When setting a group by, we recommend using the more than comparator for your threshold—this allows our queries to apply eager filtering, leading to significant performance improvements. Otherwise, we suggest using a group by field with the lowest cardinality (number of possibilities).

Elasticsearch queries (advanced)
edit

When a rule check is performed, a query is built based on the configuration of the rule. For the vast majority of cases it shouldn’t be necessary to know what these queries are. However, to determine an optimal configuration or to aid with debugging, it might be useful to see the structure of these queries.

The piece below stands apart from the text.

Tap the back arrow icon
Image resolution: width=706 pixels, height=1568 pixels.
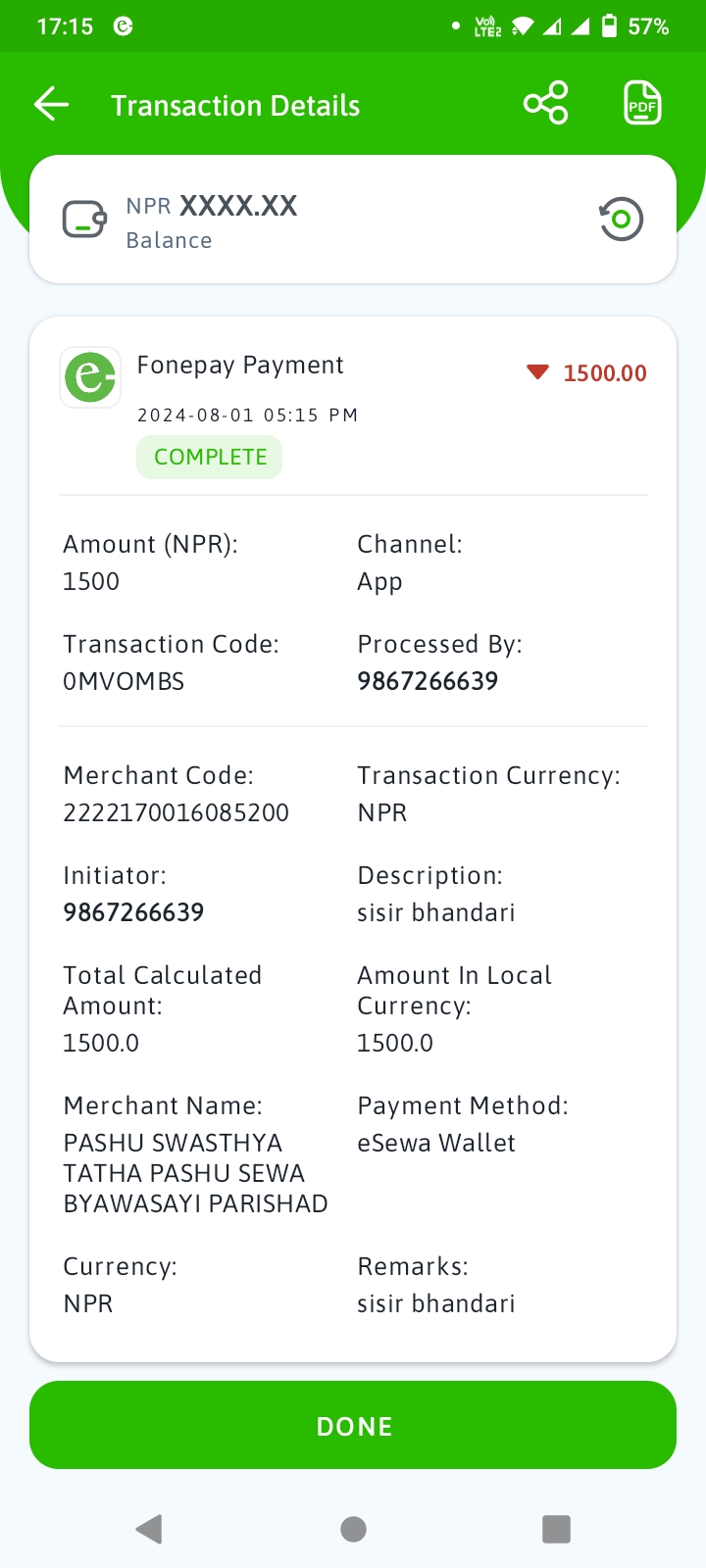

Below is an example Elasticsearch query for the following configuration:

Log threshold ungrouped Elasticsearch query example

Without group by.

{
   "index":"filebeat-*", 
   "allowNoIndices":true,
   "ignoreUnavailable":true,
   "body":{
      "track_total_hits":true,
      "query":{
         "bool":{
            "filter":[
               {
                  "range":{
                     "@timestamp":{ 
                        "gte":1600771280862,
                        "lte":1600774880862,
                        "format":"epoch_millis"
                     }
                  }
               },
               {
                  "term":{
                     "log.level":{
                        "value":"error"
                     }
                  }
               }
            ],
            "must_not":[
               {
                  "term":{
                     "log.file.path":{
                        "value":"/nginx"
                     }
                  }
               }
            ]
         }
      },
      "size":0
   }
}

Taken from the Log indices setting

Taken from the Timestamp setting

Log threshold grouped Elasticsearch query example

With group by.

{
   "index":"filebeat-*", 
   "allowNoIndices":true,
   "ignoreUnavailable":true,
   "body":{
      "query":{
         "bool":{
            "filter":[
               {
                  "range":{
                     "@timestamp":{ 
                        "gte":1600768208910,
                        "lte":1600779008910,
                        "format":"epoch_millis"
                     }
                  }
               }
            ]
         }
      },
      "aggregations":{
         "groups":{
            "composite":{
               "size":40,
               "sources":[
                  {
                     "group-0-host.name":{
                        "terms":{
                           "field":"host.name"
                        }
                     }
                  }
               ]
            },
            "aggregations":{
               "filtered_results":{
                  "filter":{
                     "bool":{
                        "filter":[
                           {
                              "range":{
                                 "@timestamp":{
                                    "gte":1600771808910,
                                    "lte":1600775408910,
                                    "format":"epoch_millis"
                                 }
                              }
                           },
                           {
                              "term":{
                                 "log.level":{
                                    "value":"error"
                                 }
                              }
                           }
                        ],
                        "must_not":[
                           {
                              "term":{
                                 "log.file.path":{
                                    "value":"/nginx"
                                 }
                              }
                           }
                        ]
                     }
                  }
               }
            }
         }
      },
      "size":0
   }
}

Taken from the Log indices setting

Taken from the Timestamp setting

Settings
edit

With log threshold rules, it’s not possible to set an explicit index pattern as part of the configuration. The index pattern is instead inferred from Log indices on the Settings page of the Logs app.

With each execution of the rule check, the Log indices setting is checked, but it is not stored when the rule is created.

The Timestamp field that is set under Settings determines which field is used for timestamps in queries.